Massive factory attrition in China has narrowed the resource pool for many high-volume housewares. The quest for competitive new manufacturing hubs is a a vital long-term development. But it doesn’t solve the critical supply-chain condition facing the industry now.

Throw in extended factory lead times and looming container shortages from the Far East and the probability of chasing goods this summer and fall is high in some categories, threatening to undermine what many hope to be a breakthrough second half for the retail market. Retailers and vendors wise and deft enough to make it this far need to stay alert, swift and decisive to seize control of their supply resources quickly— or risk being locked out.

Housewares marketers that couldn’t rid themselves of manufacturing assets fast enough 15 years ago now see the security of holding stronger stakes in their production resources.

A major dinnerware importer explained in New York that his company locked up the capacity of the only two remaining Chinese manufacturers that specialize in a specific process through 2011. That’s right. 2011.

It’s not just an import issue. In our own backyard, Fiesta dinnerware potter Homer Laughlin China recently acquired neighboring Hall China, a move that in part secures an important supplier of key Fiesta accessories to Homer Laughlin.

That suppliers still shoulder much of the inventory burden for retailers insisting on just-in-time delivery is not surprising. Nor should anybody be surprised delivery timetables are in flux.

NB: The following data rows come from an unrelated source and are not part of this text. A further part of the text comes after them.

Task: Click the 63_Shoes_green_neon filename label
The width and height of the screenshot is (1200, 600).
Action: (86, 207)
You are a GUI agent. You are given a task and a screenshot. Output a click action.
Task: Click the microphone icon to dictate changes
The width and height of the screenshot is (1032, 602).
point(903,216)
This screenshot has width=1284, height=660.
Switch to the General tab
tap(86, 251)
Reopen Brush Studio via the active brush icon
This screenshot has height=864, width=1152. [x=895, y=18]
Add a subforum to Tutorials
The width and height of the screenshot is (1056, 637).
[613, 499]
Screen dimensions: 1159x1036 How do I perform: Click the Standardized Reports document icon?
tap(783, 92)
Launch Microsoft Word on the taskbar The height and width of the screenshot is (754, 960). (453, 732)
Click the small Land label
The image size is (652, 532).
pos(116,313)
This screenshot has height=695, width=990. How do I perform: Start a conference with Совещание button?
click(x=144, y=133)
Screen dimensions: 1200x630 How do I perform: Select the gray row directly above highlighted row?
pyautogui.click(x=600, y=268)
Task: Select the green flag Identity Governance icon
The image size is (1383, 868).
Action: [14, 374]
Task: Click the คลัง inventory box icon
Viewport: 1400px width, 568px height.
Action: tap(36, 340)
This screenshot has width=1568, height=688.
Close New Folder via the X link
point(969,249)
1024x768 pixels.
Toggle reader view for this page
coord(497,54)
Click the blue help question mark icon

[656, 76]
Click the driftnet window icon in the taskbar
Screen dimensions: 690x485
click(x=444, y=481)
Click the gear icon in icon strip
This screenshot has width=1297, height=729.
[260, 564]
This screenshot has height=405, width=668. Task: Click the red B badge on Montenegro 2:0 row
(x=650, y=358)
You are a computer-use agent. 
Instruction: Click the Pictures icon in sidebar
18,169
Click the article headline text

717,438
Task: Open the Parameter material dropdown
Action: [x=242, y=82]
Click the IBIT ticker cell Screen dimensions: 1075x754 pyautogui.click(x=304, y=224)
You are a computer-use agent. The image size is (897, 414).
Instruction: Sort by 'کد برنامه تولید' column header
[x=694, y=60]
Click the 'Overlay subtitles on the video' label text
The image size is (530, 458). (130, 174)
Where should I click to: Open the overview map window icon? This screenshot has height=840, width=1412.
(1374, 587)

A tabletop buyer at the New York market, seeking shipment of a new collection in August, was shocked to learn the products couldn’t land until January of 2011 at the earliest. Previously, any number of alternate suppliers would line up to say “yes” to retailers whenever somebody else said “no.” Retailers can’t count on that anymore. They might have little choice in some situations but to accept the new supply rules by committing earlier— or they, too, could be locked out when they need goods the most.

Despite all the growth signs, precisely predicting the surge in consumer demand at this stage of the retail turnaround effort is a crapshoot. Even so, housewares marketers and retailers can mitigate disappointing and potentially damaging surprises with relentless due diligence on the many variables impacting the supply chain and fast action to take control of it.

All that optimism would be a terrible thing to waste.